Passage présenté:
· · · · · · ·

Pour la recharge, nous suivons les préconisations de l’application e-Routes, qui nous propose de recharger jusqu’à 88%. N’ayant pas l’application installée sur notre smartphone, nous décidons d’utiliser le QR Code sur la borne. Cela redirige vers une page internet qui permet de payer puis de suivre la charge. Là encore, rien de très compliqué si ce n’est qu’avec cette solution, il faudra saisir à chaque fois les informations de la carte. La charge se déroule sans encombre, et nous décrochons le câble au bout de 35 minutes, en ayant rechargé 44kWh. Le reste du trajet se déroule sans encombre, et nous arrivons à notre destination à l’heure prévue par e-Routes, avec 12% de batterie comme prévu.

La charge nous aura coûté 26,01€, soit un coût au kWh de 0,59€, comme chez Ionity. Avec également pour conséquence un coût global légèrement plus faible qu’à l’aller de 8,80€/100km. Un coût plus faible qui s’explique par le fait que nous soyons partis cette fois batterie pleine, la charge domestique coûtant beaucoup moins cher. Et seulement 35 minutes de plus, soit 15 minutes en comptant la pause réglementaire. Pas un énorme sacrifice.

· · · · · · ·

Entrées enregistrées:
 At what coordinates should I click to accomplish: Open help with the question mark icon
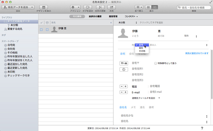(x=202, y=128)
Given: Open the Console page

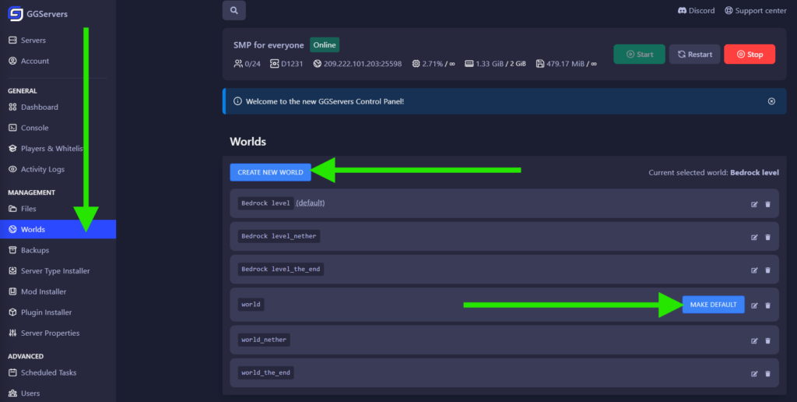Looking at the screenshot, I should [34, 128].
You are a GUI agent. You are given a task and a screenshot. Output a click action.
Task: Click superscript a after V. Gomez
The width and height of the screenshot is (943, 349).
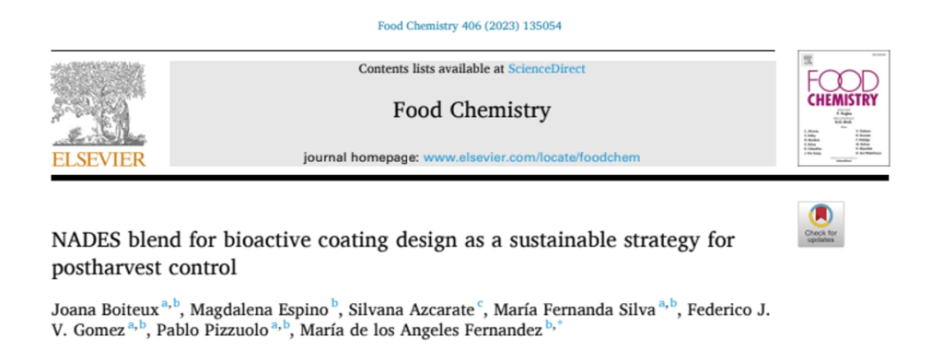tap(132, 325)
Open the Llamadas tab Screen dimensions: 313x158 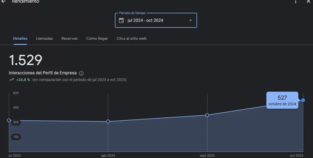point(44,38)
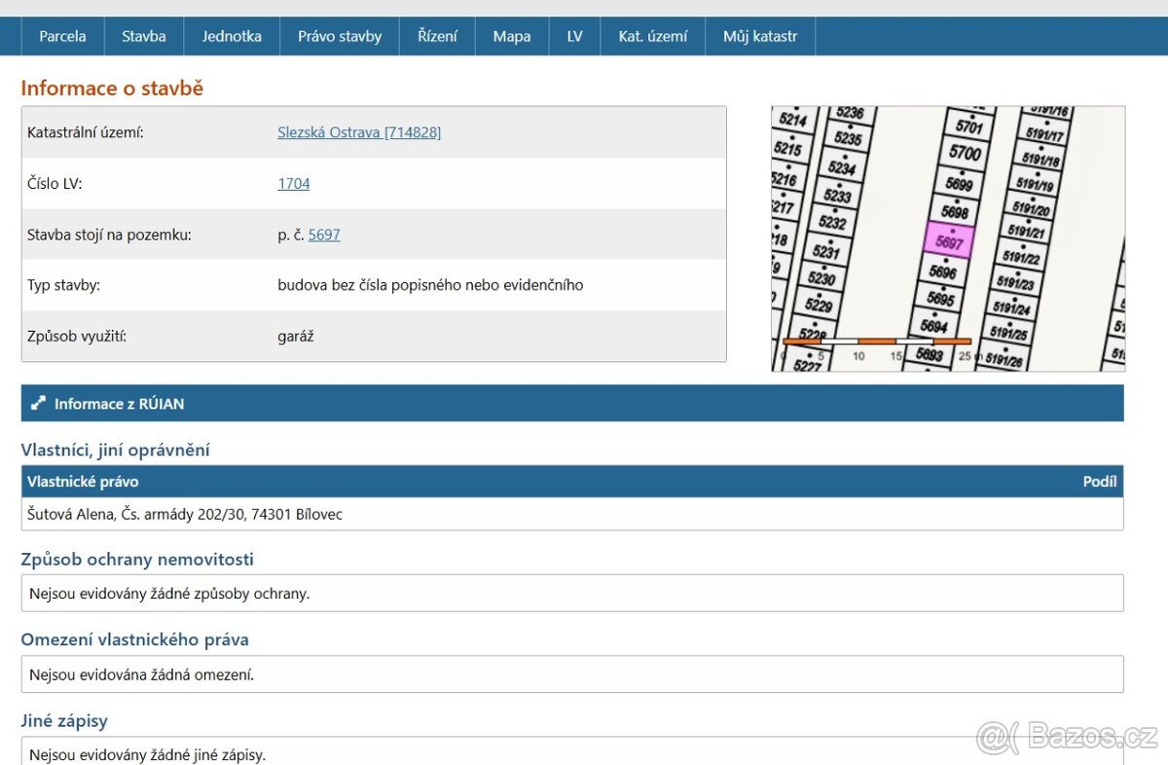This screenshot has width=1168, height=765.
Task: Select the Právo stavby menu item
Action: [339, 35]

· · · · · · ·

Liste des tâches:
a: D'après le passage sur la recharge électrique, combien la charge a-t-elle coûté ?
b: Poursuivez le passage sur la recharge électrique à partir de sa dernière phrase.

Réponses aux tâches:
a: 26,01 €

b:
Conclusion, une électrique peut-elle faire de longs trajets ? Bien sûr, et même plus sereinement que ce que l’on croit

Bien entendu, les conditions de route en électrique sur long trajets se sont considérablement améliorées depuis 2 ans, rendant les week-ends spontanés plus faciles. Par ailleurs, les grands axes et les agglomérations commencent à être très bien maillés en stations de charge rapide aujourd’hui (si ce sujet vous intéresse, n’hésitez pas à aller consulter cette carte des stations de charge rapide très complète). Et vu notre expérience, les longues files d’attente aux stations de charge semblent plutôt relever de l’exceptionnel voire du fantasme. Il est donc de plus en plus compliqué de lire aujourd’hui des articles de presse généraliste décrivant le moindre long trajet en électrique comme un cauchemar.

Bien entendu, tout n’est pas parfait, et voyager en électrique demande malgré tout un peu moins de spontanéité qu’en thermique. Pour les néophytes, les possibilités de charge (via QR Code, badge, application opérateur, ou paiement direct par carte bancaire), assorties d’abonnements divers et variés faisant varier les prix parfois du simple au double, peuvent vite embrouiller l’esprit. Pour autant, rappelons que pour la plupart de ces solutions, une fois les réglages initiaux effectués (typiquement, créer des comptes et renseigner IBAN ou carte bancaire), ces opérations ne sont plus à refaire et permettent de gagner un temps précieux une fois devant la borne. Une question d’habitude à changer en résumé, et l’obligation d’installer des terminaux de paiement sur les bornes, y compris chez Tesla, va contribuer à simplifier tout ça.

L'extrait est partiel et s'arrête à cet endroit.